You can pay the policy loan on your own schedule, providing much-needed flexibility. And as you repay your policy loan, the collateral on your cash value lifts and becomes available to use again. To learn more about how leverage can benefit you, check out this article on the power of leverage.
Types of Whole Life Insurance Explained
When you’re exploring whole life insurance options, you may face some of the choices below. These are key features to note before you apply for a life insurance policy. We’ll go through what they mean, and how to choose the policy and/or company that will best suit your desires.

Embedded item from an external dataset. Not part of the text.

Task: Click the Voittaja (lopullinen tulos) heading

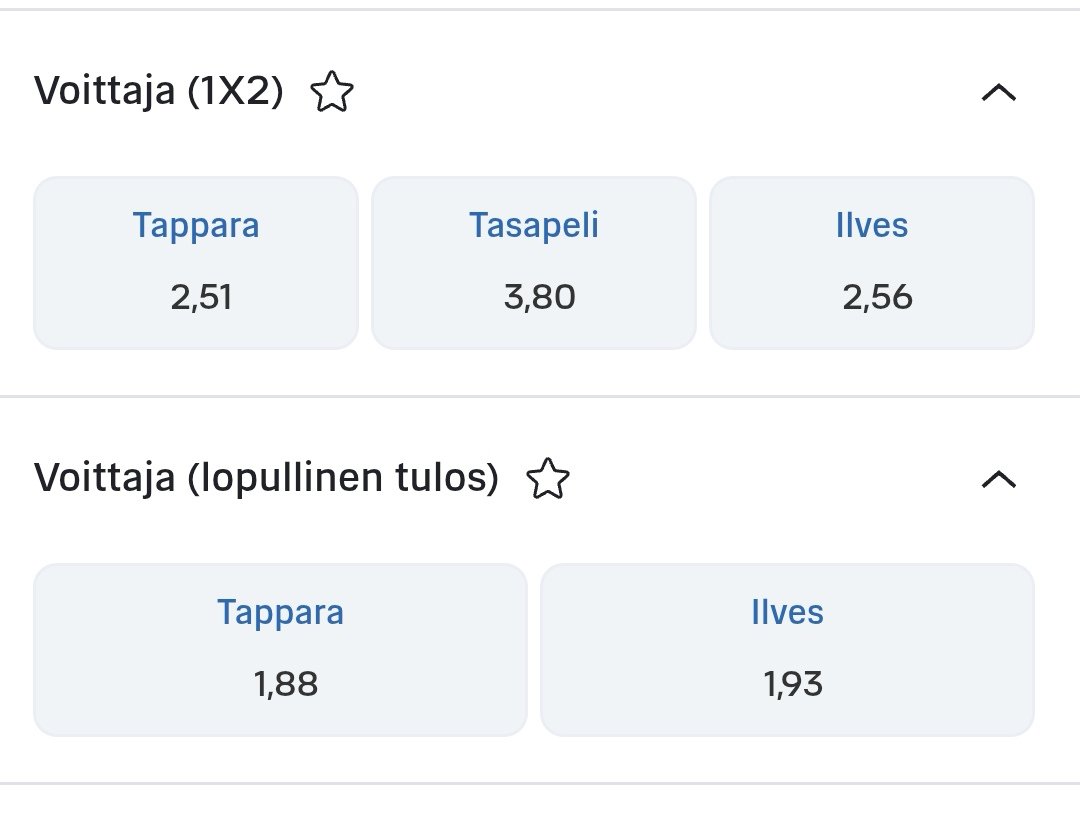Action: point(266,478)
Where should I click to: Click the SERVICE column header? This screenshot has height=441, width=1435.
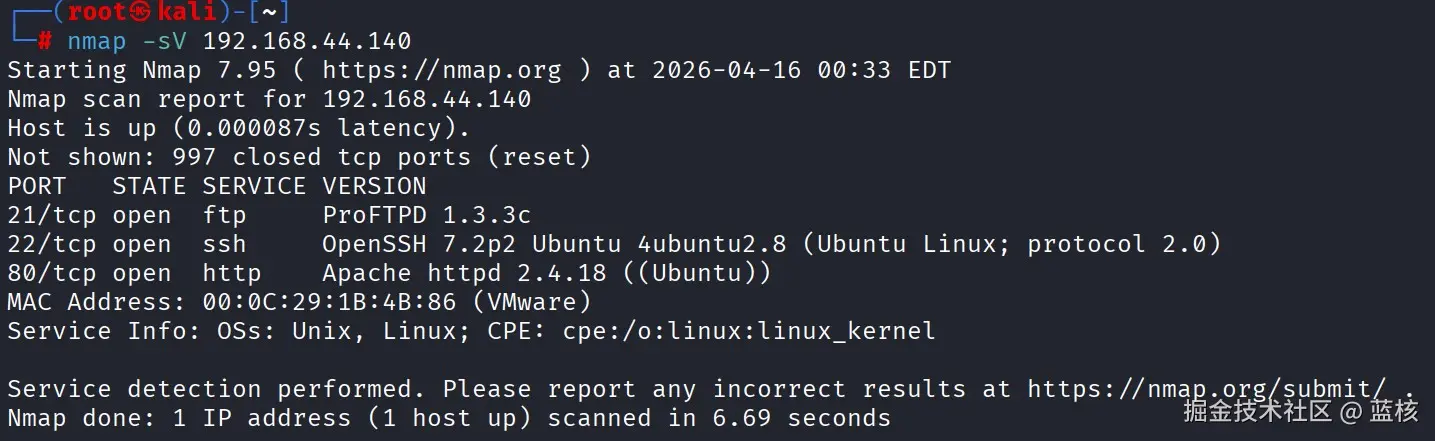pyautogui.click(x=254, y=186)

Direct Recognition vs. Non-Direct Recognition Policies
Direct and non-direct recognition refers to how companies apply dividends to policies that have outstanding policy loans. A direct recognition company “directly recognizes” policies that have outstanding loans, and will pay dividends accordingly. This does not mean that policies with loans do not receive dividends. However, it does mean that the dividend may apply differently to cash value that has a lien against it, versus cash value that does not. This is all dependent on factors including the annual declared dividend, federal interest rates, the interest rates on policy loans, etc. While the exact process is proprietary, direct recognition companies do this to maintain an equal playing field for all policy owners.
Non-direct recognition means that the companies do not apply their dividend differently to policies based on policy loans. The trade-off is that the published dividend is usually a bit lower across the board.

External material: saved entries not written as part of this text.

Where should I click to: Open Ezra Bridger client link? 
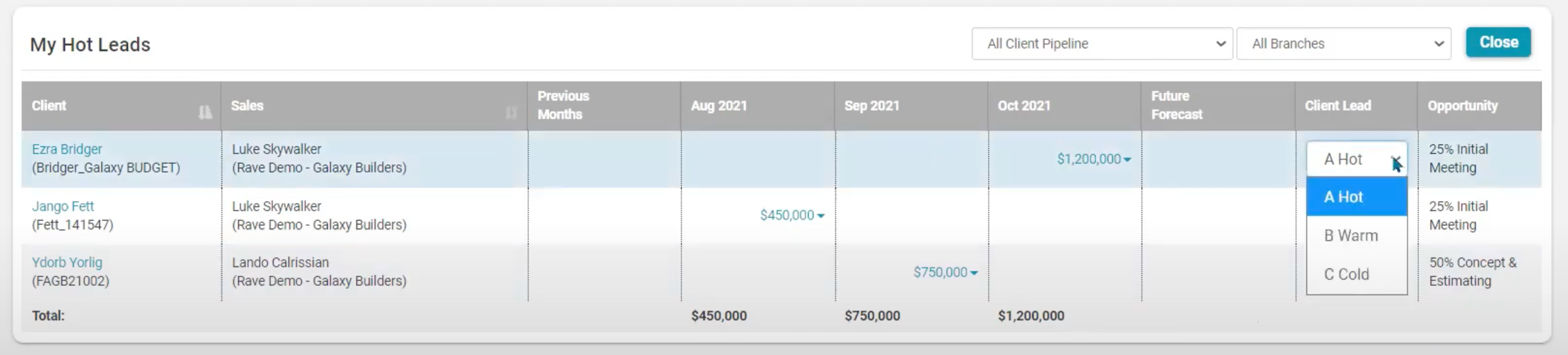[x=67, y=149]
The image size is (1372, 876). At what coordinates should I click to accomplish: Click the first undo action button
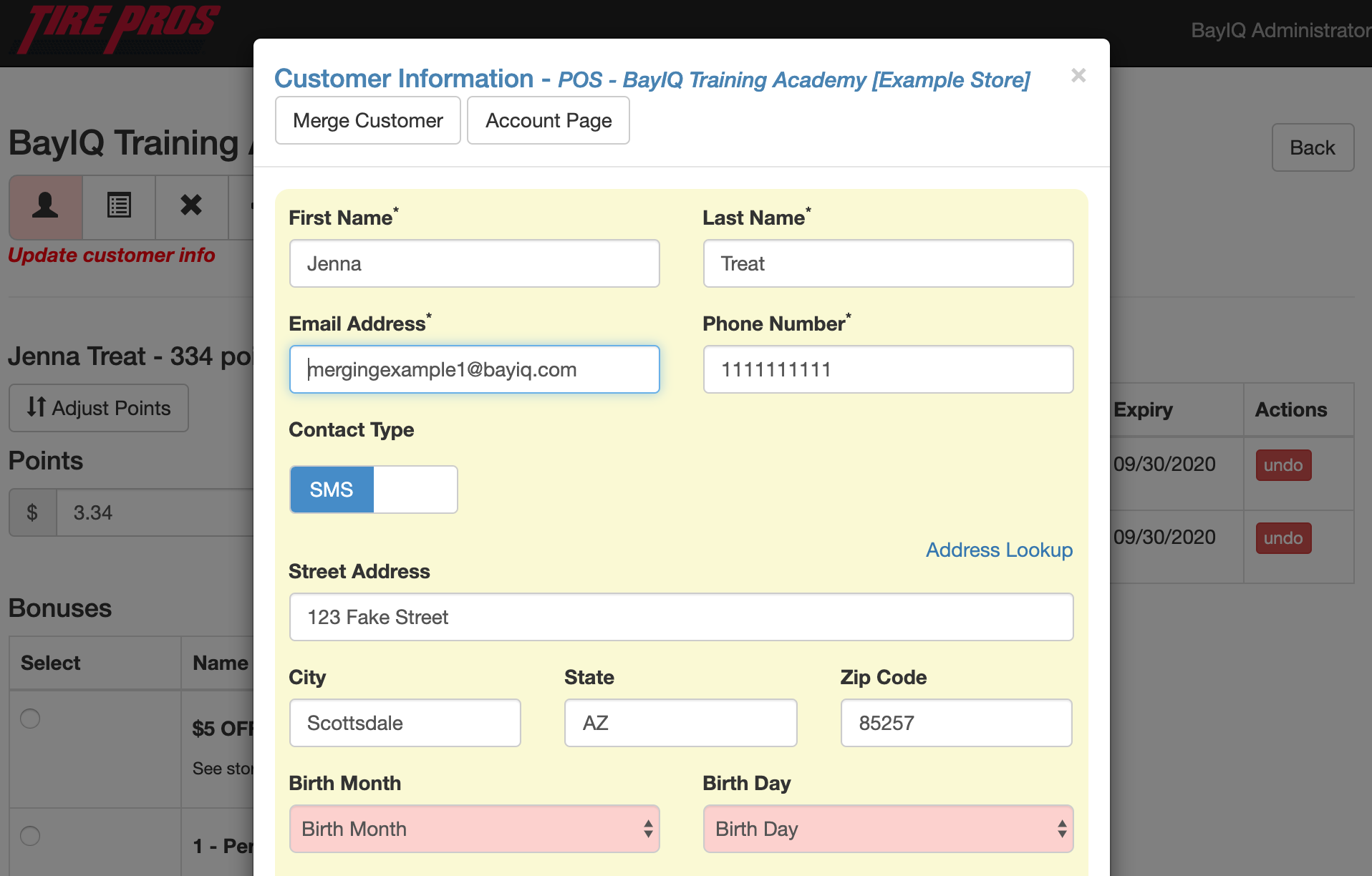click(1282, 465)
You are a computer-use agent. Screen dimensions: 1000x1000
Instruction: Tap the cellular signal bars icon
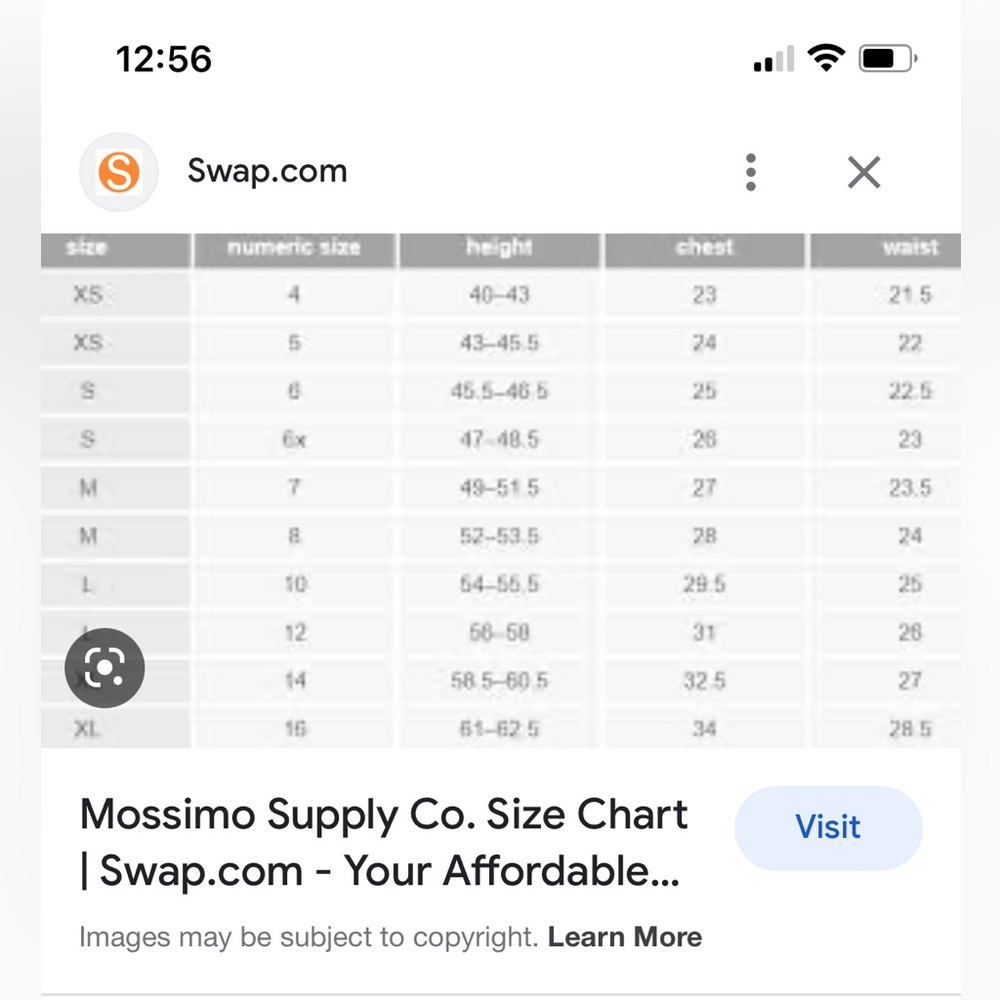[774, 59]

While there are many opinions about direct vs. non-direct recognition companies, the truth is that there is very little difference. Everyone has their preferences, yet don’t let this decision keep you from making any choice at all. If you compare two policies, one direct and one non-direct, over 30 years, you’ll see that the difference is going to be pennies.

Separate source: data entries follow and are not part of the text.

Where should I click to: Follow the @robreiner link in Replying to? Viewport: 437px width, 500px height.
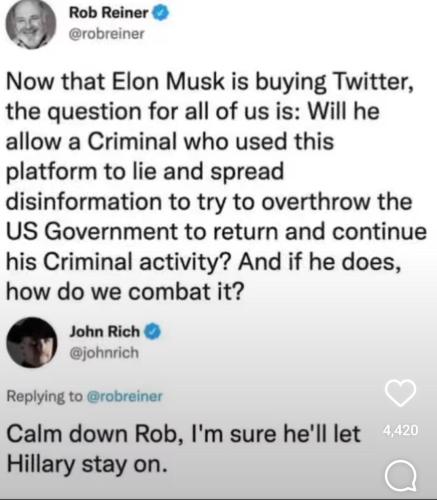(124, 396)
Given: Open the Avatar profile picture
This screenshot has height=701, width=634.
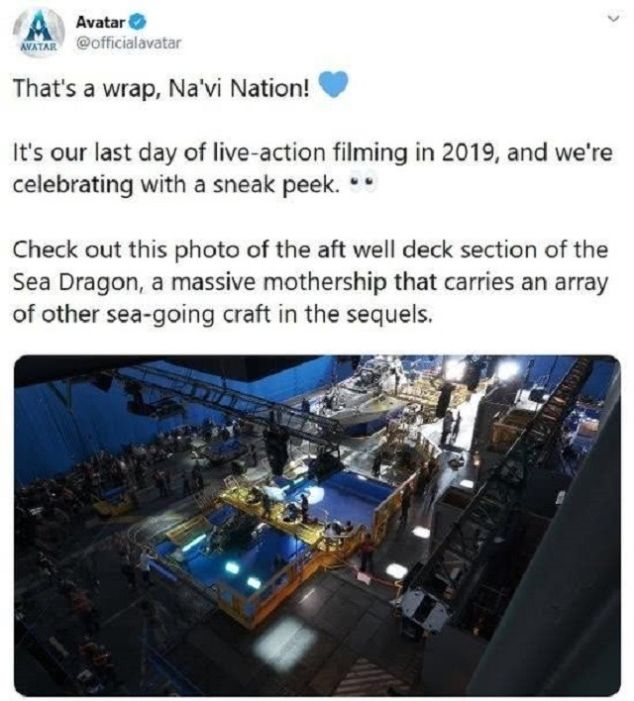Looking at the screenshot, I should [x=38, y=33].
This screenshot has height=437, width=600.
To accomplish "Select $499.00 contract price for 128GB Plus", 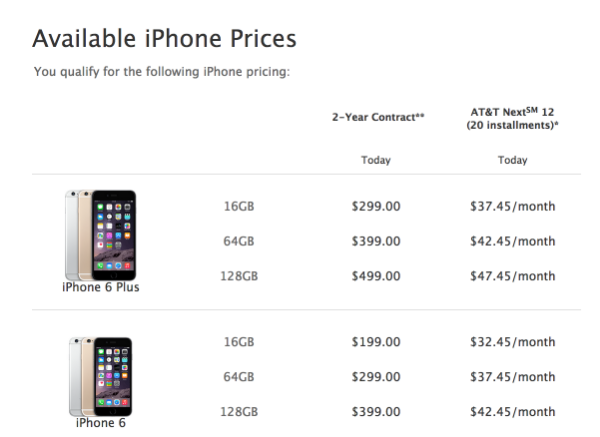I will [376, 276].
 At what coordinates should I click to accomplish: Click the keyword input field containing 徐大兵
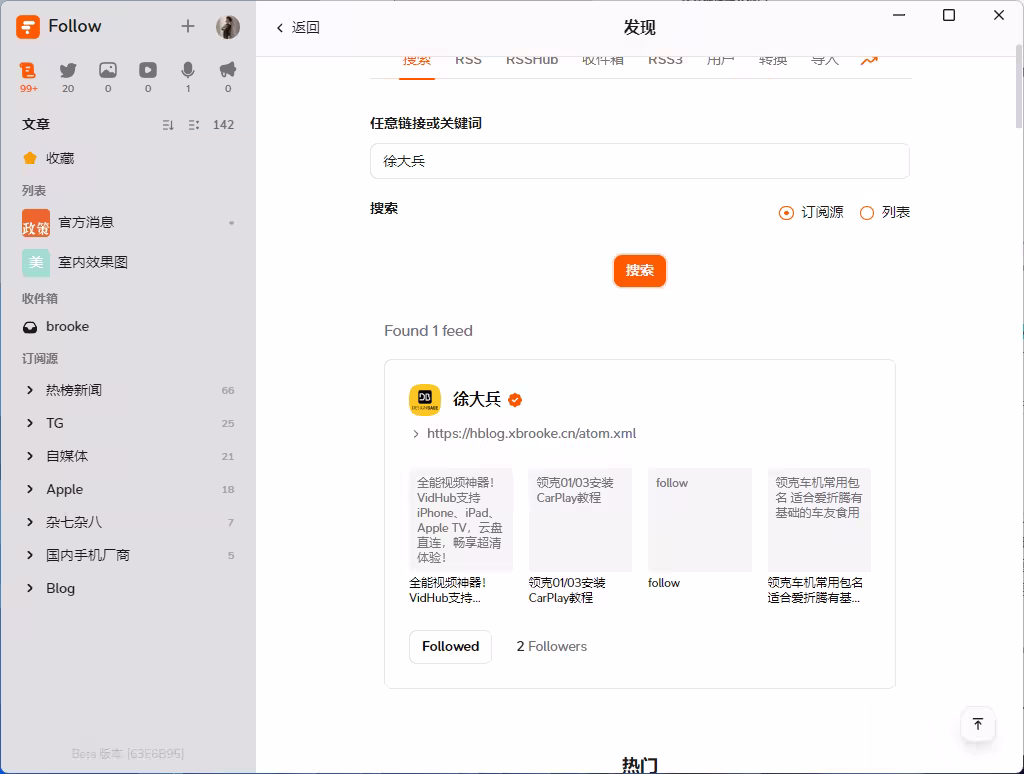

Mutual vs. Stock Companies
When you’re researching life insurance companies, you’ll notice that there are two different types of insurance companies. There will be stock companies and mutual insurance companies. If you’re interested in using whole life insurance like a savings vehicle, we recommend choosing a mutual company.
When you choose a mutual company, you participate in the company’s profits in the form of a dividend. This makes your cash value growth much more efficient in the long term.
A stock company, on the other hand, pays profits to stockholders. This also means that the company will make decisions in the best interest of the stockholders, not you, the policyholder.
When you buy whole life insurance, you may want additional protection. And like most insurance policies, things are more cost-effective when you bundle. Policy riders are sort of like bundling your coverage. These are additional provisions that you pay for that “ride” on your life insurance policy. There are lots of riders, and your life insurance agent can help you determine which ones you might want, based on your lifestyle and desires.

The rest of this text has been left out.